Plotting Share (Stock) Volumes
January 29, 2003 | Andrew Nicholls
5 Comment(s)
I am trying to plot share trade volumes in a meaningful way, such that exceptions stand out. My problem is that the volume can vary in magnitude on a day to day basis. For example, 800,000 one day 91,000,000 the next. Also, due to special transactions the highest volume may be, for example, 330 million whereas normally it is 1 million. If you plot on a normal scale the abnormal swamps the normal, plot it on a log scale the abnormal does not stand out.
Any suggestions or examples?
On average, logarithms preferred.
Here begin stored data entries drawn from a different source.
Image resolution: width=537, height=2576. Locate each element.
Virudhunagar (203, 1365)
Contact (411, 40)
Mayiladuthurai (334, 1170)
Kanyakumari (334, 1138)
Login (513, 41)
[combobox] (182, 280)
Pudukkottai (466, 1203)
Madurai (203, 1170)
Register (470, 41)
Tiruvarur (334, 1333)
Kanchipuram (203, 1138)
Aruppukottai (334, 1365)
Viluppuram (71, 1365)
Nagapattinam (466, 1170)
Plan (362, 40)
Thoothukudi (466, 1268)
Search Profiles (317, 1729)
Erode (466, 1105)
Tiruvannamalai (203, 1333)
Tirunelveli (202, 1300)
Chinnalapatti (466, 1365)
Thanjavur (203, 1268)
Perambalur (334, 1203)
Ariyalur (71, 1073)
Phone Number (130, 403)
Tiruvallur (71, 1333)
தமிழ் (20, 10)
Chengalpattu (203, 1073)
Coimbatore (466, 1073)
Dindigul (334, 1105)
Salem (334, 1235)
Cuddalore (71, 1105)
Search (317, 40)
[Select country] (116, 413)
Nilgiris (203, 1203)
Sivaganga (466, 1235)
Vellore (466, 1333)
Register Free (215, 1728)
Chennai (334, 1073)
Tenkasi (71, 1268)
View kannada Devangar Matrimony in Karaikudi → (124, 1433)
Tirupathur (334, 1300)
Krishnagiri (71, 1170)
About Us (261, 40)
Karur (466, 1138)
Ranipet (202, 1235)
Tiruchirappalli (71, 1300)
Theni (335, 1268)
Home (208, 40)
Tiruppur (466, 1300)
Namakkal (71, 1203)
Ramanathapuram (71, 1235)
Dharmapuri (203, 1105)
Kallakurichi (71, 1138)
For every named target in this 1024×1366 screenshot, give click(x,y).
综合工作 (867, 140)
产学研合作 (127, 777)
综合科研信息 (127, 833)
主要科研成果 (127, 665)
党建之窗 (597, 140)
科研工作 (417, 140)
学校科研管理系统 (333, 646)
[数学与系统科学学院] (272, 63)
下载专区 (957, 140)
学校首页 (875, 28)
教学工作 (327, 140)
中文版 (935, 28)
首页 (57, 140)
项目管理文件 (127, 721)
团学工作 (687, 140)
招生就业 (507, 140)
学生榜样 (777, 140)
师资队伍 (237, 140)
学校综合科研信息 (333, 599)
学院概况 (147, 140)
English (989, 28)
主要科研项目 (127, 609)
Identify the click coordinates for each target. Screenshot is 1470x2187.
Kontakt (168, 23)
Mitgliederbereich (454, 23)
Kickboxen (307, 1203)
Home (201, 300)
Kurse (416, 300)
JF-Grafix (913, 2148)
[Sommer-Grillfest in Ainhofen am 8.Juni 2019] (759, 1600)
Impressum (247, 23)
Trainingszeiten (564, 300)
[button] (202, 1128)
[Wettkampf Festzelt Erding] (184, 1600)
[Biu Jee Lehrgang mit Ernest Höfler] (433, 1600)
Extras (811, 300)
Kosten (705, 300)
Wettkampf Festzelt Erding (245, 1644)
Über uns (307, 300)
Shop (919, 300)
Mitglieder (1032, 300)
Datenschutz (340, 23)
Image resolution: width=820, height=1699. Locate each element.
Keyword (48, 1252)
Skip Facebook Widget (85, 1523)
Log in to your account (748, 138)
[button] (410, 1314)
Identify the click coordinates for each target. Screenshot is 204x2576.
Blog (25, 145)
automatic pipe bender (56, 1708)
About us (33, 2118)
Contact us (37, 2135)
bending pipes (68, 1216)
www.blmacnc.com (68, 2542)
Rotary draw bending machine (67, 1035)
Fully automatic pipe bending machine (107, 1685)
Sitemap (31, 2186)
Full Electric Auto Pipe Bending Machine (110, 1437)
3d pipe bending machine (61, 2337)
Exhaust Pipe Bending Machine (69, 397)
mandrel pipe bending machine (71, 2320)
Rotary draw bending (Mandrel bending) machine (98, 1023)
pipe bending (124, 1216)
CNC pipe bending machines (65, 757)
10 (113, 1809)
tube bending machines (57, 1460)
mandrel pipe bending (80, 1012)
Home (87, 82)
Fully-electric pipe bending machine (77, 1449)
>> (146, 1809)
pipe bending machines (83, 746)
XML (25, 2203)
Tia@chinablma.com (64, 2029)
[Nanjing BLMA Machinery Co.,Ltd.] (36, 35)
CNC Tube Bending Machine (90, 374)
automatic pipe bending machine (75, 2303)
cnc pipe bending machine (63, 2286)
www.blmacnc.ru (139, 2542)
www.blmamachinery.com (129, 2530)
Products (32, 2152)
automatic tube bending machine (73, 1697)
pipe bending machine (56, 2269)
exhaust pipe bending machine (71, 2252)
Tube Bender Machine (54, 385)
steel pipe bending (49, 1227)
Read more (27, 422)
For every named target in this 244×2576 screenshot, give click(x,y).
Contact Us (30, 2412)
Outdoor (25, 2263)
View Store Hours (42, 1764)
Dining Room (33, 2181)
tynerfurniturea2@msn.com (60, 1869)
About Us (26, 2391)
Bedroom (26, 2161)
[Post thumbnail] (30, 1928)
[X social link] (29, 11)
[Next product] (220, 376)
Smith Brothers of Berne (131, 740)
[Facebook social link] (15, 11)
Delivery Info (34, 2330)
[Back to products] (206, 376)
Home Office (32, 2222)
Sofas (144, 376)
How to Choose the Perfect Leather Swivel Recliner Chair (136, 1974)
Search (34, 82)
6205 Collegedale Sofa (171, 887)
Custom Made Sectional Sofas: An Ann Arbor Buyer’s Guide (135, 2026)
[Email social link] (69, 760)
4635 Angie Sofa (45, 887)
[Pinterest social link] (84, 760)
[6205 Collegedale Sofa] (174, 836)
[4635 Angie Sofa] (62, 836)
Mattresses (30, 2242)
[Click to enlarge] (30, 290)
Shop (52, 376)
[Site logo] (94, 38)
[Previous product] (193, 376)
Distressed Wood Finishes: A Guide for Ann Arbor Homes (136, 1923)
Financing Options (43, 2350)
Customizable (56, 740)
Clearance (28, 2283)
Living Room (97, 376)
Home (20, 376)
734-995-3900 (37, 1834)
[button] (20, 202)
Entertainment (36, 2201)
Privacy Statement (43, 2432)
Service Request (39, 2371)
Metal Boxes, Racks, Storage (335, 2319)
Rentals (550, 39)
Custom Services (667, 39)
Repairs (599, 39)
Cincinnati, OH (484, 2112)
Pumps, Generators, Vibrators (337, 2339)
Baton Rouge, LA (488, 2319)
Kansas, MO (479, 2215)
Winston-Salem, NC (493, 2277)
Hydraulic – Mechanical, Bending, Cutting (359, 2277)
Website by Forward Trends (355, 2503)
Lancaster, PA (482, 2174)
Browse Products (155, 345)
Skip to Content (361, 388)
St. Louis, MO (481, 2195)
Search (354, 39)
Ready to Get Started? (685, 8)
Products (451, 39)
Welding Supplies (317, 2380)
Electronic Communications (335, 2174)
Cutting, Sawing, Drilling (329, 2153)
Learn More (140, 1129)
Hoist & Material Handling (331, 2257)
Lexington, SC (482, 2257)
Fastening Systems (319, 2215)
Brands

To borrow from an earlier answer:
As a statistican would say, “If in doubt, take logs.” The world in general is probably lognormally rather than normally distributed, and thus many variables are better measured on a logarithmic scale (which is multiplicative) rather than an additive scale–just as graphics sometimes use ratio scales. Camera settings (f-stops, ISO numbers) are also multiplicative rather than additive.
For more, indeed a lot more, see Edward Tufte, Data Analysis for Politics and Policy, pages 108-131. This material looks at various interpretations of slopes (regression coefficients) for mixes of logarithmic and non-logarithmic scales, and why we might want to use log scales for many kinds of variables.
Using a log scale for trading volume is unusual. More typical is this chart for IBM at Yahoo Finance which uses a log scale for price but not for volume.
Why avoid logs? Some stocks have days with zero volume–problematic for a log scale. Another reason is that for low-volume days people frequently don’t care about detail. In other words, for many investment strategies the difference between trading at 1% of normal volume versus 2% is not important, but the difference between 100% and 200% of normal volume can be significant.
Of course logs still might be the right answer. But it is a subtle problem since different investment strategies focus on different aspects of the data set. If you’re designing a software product your best bet might be to give the user several options (log vs. linear, truncating the y-axis range, etc.) so they can customize for what they find important.
I work in a field (aerosols in clean rooms) where orders of magnitude variations are accompanied by zero values. I devised a linearized log scale to handle the zero values, and it works quite well.
The idea is to replace the scale in the lowest decade between 1 and 1.5 with a linear scale from 0 to 1.5. The other lines in the decade (2,3,4… are unaffected by the change, and if you desire, you can add a line at the value 1 and label it to show the changed relationships. A 0 should definitely be put on top of the normal value 1 for the decade.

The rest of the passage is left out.